▶ [Input for this task]:
[Start of Attachment]

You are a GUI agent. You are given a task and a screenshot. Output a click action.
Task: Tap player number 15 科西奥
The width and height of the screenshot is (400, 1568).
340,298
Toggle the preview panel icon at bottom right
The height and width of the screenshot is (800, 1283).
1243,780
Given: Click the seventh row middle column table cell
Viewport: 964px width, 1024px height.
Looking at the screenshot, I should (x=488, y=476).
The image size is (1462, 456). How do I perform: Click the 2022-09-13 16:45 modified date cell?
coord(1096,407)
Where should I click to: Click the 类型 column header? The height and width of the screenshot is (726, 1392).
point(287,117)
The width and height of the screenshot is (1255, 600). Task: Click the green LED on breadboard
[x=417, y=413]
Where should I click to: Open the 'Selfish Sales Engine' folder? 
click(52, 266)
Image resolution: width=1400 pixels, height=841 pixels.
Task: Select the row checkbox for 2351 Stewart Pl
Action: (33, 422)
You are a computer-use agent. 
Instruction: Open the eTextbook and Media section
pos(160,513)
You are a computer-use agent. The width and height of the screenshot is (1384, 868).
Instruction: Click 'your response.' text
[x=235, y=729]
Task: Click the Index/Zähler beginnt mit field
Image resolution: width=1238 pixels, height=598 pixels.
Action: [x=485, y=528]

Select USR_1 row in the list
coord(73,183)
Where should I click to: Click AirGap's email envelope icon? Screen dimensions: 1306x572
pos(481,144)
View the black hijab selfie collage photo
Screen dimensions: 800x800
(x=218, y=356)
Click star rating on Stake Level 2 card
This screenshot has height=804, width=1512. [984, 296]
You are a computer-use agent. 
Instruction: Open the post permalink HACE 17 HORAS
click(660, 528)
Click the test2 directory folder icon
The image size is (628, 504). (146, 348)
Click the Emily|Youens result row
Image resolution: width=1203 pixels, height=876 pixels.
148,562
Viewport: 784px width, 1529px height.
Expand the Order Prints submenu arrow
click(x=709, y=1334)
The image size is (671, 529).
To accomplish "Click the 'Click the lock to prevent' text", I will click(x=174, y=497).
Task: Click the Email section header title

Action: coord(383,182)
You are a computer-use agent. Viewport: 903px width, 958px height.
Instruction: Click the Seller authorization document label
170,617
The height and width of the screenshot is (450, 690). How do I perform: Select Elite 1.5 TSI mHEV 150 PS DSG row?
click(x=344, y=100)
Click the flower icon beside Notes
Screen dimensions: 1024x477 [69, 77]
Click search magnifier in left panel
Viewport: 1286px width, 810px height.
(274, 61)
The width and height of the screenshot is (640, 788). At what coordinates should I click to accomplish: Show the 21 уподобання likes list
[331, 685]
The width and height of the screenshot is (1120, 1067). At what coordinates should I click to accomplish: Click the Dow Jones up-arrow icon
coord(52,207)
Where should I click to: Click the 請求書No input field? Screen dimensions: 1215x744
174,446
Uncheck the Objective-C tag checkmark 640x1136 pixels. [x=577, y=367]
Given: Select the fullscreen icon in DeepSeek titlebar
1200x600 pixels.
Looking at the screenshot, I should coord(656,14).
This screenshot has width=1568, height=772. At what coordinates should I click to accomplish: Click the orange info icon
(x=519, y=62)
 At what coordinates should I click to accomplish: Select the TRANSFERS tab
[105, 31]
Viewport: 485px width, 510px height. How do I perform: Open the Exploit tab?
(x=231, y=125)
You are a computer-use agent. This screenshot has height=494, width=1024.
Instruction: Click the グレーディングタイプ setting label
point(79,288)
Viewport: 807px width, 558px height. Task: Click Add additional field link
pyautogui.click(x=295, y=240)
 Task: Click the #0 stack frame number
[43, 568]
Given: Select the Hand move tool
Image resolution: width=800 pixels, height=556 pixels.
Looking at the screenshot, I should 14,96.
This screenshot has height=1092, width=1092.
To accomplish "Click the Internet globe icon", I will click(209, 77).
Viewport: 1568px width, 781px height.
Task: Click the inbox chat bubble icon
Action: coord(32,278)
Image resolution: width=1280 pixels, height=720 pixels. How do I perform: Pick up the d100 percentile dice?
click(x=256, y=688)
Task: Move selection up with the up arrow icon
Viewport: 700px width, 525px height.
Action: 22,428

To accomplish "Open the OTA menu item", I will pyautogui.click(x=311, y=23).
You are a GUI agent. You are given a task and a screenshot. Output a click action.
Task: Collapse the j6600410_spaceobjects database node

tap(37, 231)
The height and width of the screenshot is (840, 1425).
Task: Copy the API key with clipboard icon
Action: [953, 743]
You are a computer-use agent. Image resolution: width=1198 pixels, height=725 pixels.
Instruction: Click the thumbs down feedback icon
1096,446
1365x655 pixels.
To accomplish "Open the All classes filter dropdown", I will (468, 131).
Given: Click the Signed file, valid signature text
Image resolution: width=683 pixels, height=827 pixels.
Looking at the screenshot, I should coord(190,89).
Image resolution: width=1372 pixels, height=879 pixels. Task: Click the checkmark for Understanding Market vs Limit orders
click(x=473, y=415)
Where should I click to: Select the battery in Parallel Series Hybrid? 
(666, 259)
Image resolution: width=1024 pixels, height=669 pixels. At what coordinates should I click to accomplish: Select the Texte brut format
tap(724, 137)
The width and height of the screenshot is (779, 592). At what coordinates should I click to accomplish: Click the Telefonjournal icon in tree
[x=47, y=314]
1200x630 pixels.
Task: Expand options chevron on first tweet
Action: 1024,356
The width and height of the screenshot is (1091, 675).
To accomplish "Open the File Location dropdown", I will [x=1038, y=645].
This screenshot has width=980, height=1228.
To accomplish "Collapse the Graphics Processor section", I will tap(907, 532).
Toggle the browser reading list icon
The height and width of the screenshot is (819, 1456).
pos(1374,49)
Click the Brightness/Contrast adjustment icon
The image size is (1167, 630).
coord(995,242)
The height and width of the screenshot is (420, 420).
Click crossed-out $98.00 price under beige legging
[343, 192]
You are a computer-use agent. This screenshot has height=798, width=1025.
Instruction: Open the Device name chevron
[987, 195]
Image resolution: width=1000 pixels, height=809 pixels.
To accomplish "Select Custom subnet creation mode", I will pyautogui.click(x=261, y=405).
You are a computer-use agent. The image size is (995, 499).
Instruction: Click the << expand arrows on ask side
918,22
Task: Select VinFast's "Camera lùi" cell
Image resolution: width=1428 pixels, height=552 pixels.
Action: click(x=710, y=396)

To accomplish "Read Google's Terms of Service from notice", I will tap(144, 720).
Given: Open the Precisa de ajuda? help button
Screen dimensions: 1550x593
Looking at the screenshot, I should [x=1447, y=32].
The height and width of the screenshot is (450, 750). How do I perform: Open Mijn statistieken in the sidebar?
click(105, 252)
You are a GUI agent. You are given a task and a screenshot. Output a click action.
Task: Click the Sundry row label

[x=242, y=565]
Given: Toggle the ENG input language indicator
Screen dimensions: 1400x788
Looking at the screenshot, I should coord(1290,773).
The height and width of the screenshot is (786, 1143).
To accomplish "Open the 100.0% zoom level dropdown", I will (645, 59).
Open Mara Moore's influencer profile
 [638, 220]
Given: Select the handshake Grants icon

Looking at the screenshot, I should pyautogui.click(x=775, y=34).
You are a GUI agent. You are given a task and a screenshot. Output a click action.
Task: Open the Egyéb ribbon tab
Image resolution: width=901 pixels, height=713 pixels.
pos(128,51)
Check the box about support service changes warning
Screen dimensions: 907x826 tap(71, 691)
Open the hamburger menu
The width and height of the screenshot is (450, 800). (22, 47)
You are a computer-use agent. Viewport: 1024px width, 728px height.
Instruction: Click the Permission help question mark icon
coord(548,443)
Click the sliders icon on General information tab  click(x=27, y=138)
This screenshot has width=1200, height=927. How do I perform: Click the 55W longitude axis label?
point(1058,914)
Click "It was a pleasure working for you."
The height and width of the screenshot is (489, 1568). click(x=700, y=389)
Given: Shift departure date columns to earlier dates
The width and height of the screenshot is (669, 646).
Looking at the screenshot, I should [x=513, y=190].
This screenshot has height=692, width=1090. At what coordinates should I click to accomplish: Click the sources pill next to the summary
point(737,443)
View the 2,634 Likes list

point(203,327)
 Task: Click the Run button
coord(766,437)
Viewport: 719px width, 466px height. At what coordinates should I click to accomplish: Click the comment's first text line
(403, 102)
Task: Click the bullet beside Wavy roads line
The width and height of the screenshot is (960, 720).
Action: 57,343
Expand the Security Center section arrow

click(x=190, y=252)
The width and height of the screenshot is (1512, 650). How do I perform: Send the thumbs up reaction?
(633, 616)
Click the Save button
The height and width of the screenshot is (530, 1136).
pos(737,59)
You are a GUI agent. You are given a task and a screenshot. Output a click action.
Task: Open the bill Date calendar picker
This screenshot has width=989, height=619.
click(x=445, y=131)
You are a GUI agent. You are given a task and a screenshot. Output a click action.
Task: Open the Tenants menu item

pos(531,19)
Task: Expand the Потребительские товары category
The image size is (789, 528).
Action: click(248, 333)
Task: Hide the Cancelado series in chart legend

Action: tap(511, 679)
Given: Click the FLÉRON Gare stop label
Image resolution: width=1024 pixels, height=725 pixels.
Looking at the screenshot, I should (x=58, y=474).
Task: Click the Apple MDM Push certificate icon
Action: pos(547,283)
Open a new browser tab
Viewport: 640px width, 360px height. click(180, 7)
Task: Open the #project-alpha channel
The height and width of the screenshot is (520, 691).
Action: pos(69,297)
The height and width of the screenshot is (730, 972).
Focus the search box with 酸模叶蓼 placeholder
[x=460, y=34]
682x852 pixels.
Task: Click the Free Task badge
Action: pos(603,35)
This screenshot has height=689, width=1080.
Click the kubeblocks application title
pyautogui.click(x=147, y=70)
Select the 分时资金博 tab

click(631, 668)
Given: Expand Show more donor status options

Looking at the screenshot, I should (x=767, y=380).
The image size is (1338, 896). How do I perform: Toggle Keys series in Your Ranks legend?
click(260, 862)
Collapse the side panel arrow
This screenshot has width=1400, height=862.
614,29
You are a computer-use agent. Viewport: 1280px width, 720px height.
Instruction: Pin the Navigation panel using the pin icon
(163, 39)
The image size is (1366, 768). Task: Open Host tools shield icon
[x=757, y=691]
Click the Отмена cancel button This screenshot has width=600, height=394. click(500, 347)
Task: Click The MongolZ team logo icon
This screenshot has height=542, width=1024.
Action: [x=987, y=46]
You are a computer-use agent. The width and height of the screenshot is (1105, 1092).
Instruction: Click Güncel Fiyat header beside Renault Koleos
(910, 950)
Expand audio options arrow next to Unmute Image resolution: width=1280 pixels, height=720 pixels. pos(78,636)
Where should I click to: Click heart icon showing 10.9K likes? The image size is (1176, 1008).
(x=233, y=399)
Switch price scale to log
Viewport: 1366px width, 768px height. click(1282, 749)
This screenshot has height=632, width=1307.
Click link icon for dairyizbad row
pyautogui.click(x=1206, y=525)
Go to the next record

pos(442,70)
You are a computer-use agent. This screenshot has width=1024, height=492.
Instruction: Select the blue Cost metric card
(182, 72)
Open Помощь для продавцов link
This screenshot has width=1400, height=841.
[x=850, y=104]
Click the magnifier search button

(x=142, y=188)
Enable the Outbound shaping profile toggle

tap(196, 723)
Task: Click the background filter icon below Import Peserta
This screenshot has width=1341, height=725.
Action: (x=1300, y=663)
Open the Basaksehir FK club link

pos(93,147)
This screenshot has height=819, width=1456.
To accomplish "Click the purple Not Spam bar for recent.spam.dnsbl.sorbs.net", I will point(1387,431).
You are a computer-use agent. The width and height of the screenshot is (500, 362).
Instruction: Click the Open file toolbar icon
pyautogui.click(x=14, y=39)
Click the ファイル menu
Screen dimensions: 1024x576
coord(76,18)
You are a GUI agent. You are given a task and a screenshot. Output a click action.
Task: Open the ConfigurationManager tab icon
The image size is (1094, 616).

[End of Attachment]

▶ [Problem to solve]: Every line from the top of the material above through the line holding "is (1384, 868)." should be reproduced word for word, and nothing beyond it.

▶ [Written answer]:
You are a GUI agent. You are given a task and a screenshot. Output a click action.
Task: Tap player number 15 科西奥
The width and height of the screenshot is (400, 1568).
340,298
Toggle the preview panel icon at bottom right
The height and width of the screenshot is (800, 1283).
1243,780
Given: Click the seventh row middle column table cell
Viewport: 964px width, 1024px height.
Looking at the screenshot, I should (x=488, y=476).
The image size is (1462, 456). How do I perform: Click the 2022-09-13 16:45 modified date cell?
coord(1096,407)
Where should I click to: Click the 类型 column header? The height and width of the screenshot is (726, 1392).
point(287,117)
The width and height of the screenshot is (1255, 600). Task: Click the green LED on breadboard
[x=417, y=413]
Where should I click to: Open the 'Selfish Sales Engine' folder? 
click(52, 266)
Image resolution: width=1400 pixels, height=841 pixels.
Task: Select the row checkbox for 2351 Stewart Pl
Action: (33, 422)
You are a computer-use agent. 
Instruction: Open the eTextbook and Media section
pos(160,513)
You are a computer-use agent. The width and height of the screenshot is (1384, 868).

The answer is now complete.